TURQUIE – ISTANBUL – Malgré l’interdiction officielle d’accès à la place Taksim, des milliers de manifestants ont tenté de s’y rendre pour célébrer la Journée internationale des travailleurs. La police turque a déployé un important dispositif de sécurité et a violemment réprimé les cortèges, procédant à des centaines d’arrestations, rapporte l’agence kurde ANF.
Selon les informations recueillies sur place, au moins 350 à 370 personnes ont été interpellées au cours de la journée dans différents quartiers d’Istanbul.
Interventions dans plusieurs quartiers
À Mecidiyeköy, plusieurs groupes, dont des membres du Parti de la liberté sociale (TÖP), ont été bloqués par la police. Au moins sept personnes ont été arrêtées, dont la porte-parole du parti, Juliana Gözen.
D’autres organisations, telles que la Plateforme de solidarité socialiste, la Fédération des associations de jeunesse socialiste (SGDF) et l’Initiative de solidarité étudiante, ont également été empêchées d’avancer. Au moins 15 personnes ont été interpellées lors de ces interventions. Lorsque des membres des Maisons du peuple (Halkevleri) ont protesté contre la répression, la police est intervenue une nouvelle fois, arrêtant une vingtaine de personnes supplémentaires.
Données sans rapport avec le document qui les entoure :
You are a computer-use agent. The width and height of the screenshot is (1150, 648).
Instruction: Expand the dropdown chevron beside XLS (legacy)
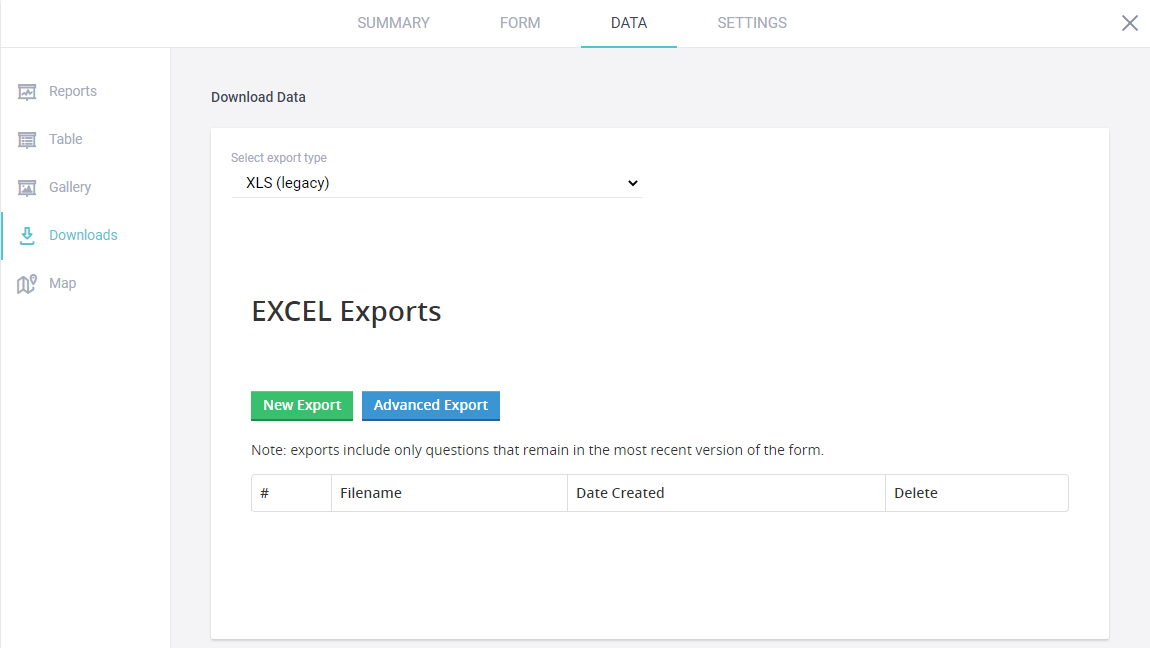point(631,183)
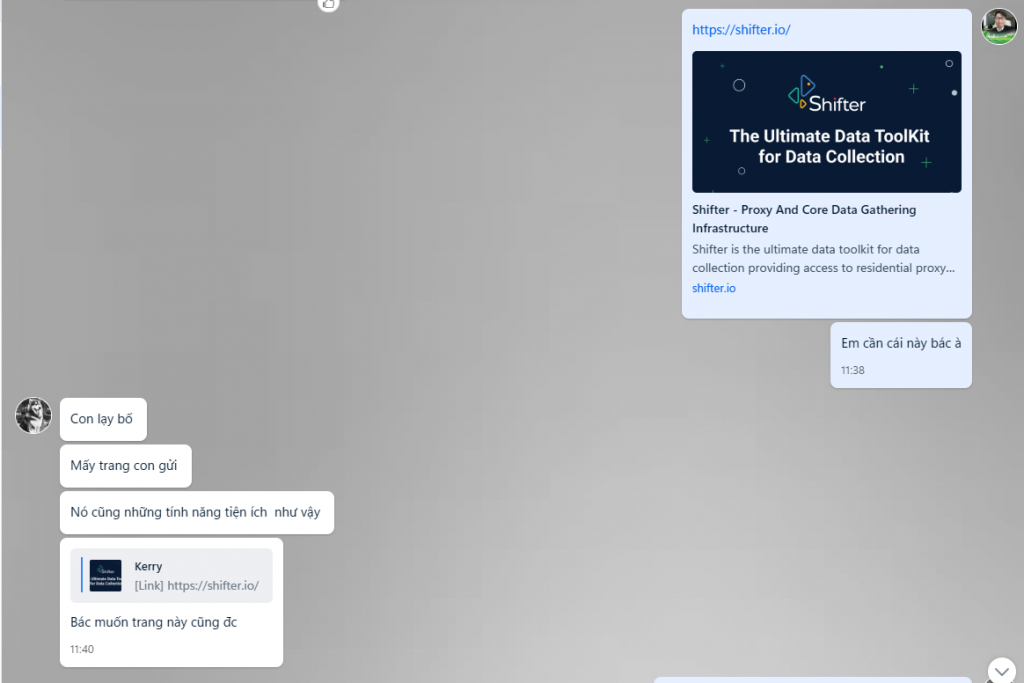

Un groupe d’environ une centaine de manifestants, emmené notamment par Erkan Baş, président du Parti des travailleurs de Turquie (TİP), a tenté de forcer un barrage policier. Les forces antiémeutes ont riposté avec des gaz lacrymogènes et des canons à eau. Les manifestants ont scandé des slogans tels que « Vive le 1er mai ! » et « Partout, c’est Taksim, partout, c’est la résistance ! ». Des députés du parti DEM, dont Kezban Konukçu et Özgül Saki, ont apporté leur soutien aux protestataires.
Dans le quartier de Beşiktaş, de nouveaux affrontements ont eu lieu. Des membres du Parti de libération du peuple (HKP) ont été arrêtés alors qu’ils tentaient de marcher vers Taksim. Au moins 37 personnes ont été interpellées dans ce secteur.
Taksim, symbole historique du mouvement ouvrier
La place Taksim reste un lieu hautement symbolique pour le mouvement ouvrier en Turquie, notamment en raison du massacre du 1er mai 1977. Ce jour-là, plus de 500 000 personnes s’étaient rassemblées à l’appel de la confédération syndicale DISK. Avant même que la majorité des manifestants n’atteigne la place, des tireurs embusqués ont ouvert le feu sur la foule. La panique qui a suivi a été aggravée par l’intervention brutale de la police et de l’armée ( véhicules blindés, gaz lacrymogènes et canons à eau ) .
Selon les chiffres officiels, le bilan fait état de 34 morts et d’environ 200 blessés. Les organisations de gauche estiment quant à elles le nombre de victimes à au moins 37. Plus de 500 personnes avaient alors été arrêtées. Près de cinquante ans plus tard, les circonstances exactes du massacre n’ont jamais été pleinement élucidées. De nombreuses enquêtes et témoignages pointent régulièrement vers des structures de la « contre-guérilla » et des liens présumés avec le Gladio turc.